Evelyn J. Cunningham died a grisly death two weeks before Christmas 1995 at her home on a quiet street in Overlea graced with new decorative flags and old azalea bushes.
This week, Donald W. Jones -- her next-door neighbor -- goes on trial in an Annapolis courtroom for the 63-year-old woman's killing and rape, in a case in which Baltimore County prosecutors are seeking the death penalty.
Jones, of the 400 block of Old Home Road in Overlea, was charged in July in Cunningham's death after DNA evidence from the scene matched that of a blood sample taken from Jones in a previous, unrelated case, according to police.
Members of Cunningham's family worry that Jones' trial will turn the perennially friendly Evelyn Cunningham into a faceless victim.
"She was outgoing, there was never not a smile on her face, and she was never depressed over anything," said Cindy Cunningham, who is married to Evelyn Cunningham's younger son, David.
David Cunningham says he wants his mother to be remembered for how she lived, not how she died.
"I don't want my mom to be just another case number. She was a great person who affected many lives. She was loved by many people," he said.
At the request of defense attorneys, Judge John F. Fader II moved the case to Anne Arundel County out of concern that publicity might make it hard to choose an impartial jury in Baltimore County. Jury selection is to begin tomorrow in Circuit Court.
Police say Cunningham was killed by someone who got into her home without force, that she appeared to put up a struggle against her attacker but died after being raped and stabbed several times.

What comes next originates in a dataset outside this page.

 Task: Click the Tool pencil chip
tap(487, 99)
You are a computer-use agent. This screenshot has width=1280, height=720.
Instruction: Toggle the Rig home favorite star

Seven months later, police arrested Jones, 25, after matching DNA from semen taken from Cunningham's body with a blood sample from Jones, who had lived with his parents in a house attached to Cunningham's home.
The blood sample had been taken years before the killing in an unrelated investigation, according to police.
Cunningham's family said police told them Jones' blood had been drawn 10 years ago when Laura Lynn Byrd, 13, who had lived on the same block, was found slain near Belmar Park.
Last week, police refused to say whether Jones is a suspect in the unsolved Byrd killing.
Jones has a criminal history that began at age 18 when he tried to block a police officer from arresting a friend outside a Dundalk bar, according to court records.
By the time he was charged in Cunningham's slaying, Jones had been convicted of drug distribution and housebreaking. He had been released from prison two weeks before Cunningham's slaying after serving less than half of a four-year sentence in the housebreaking case.
Jones' lawyer, Arcangelo M. Tuminelli, said his client "has had some exposure to the criminal justice system but nothing in his background that is remotely similar to a crime of violence or sexual assault."
Prosecutor Jason League declined to comment on the case.
The Baltimore County state's attorney's office is known for seeking the death penalty more often than other metropolitan jurisdictions, said Deputy State's Attorney Sue Schenning.
The trial will be watched closely by Cunningham's two sons, Charles Jr., 43, and David, 32, who, along with a neighbor, found his mother's body.
A longtime working woman whose favorite job was baby-sitting her grandchildren, Evelyn Cunningham was employed at Home Depot as a cashier supervisor.
She also had worked for 30 years as a telephone operator, starting when she was 16. She also worked for 10 years at a Baltimore advertising agency as a secretary.
The family remains haunted by the killing and say they know little about what happened the day Cunningham died.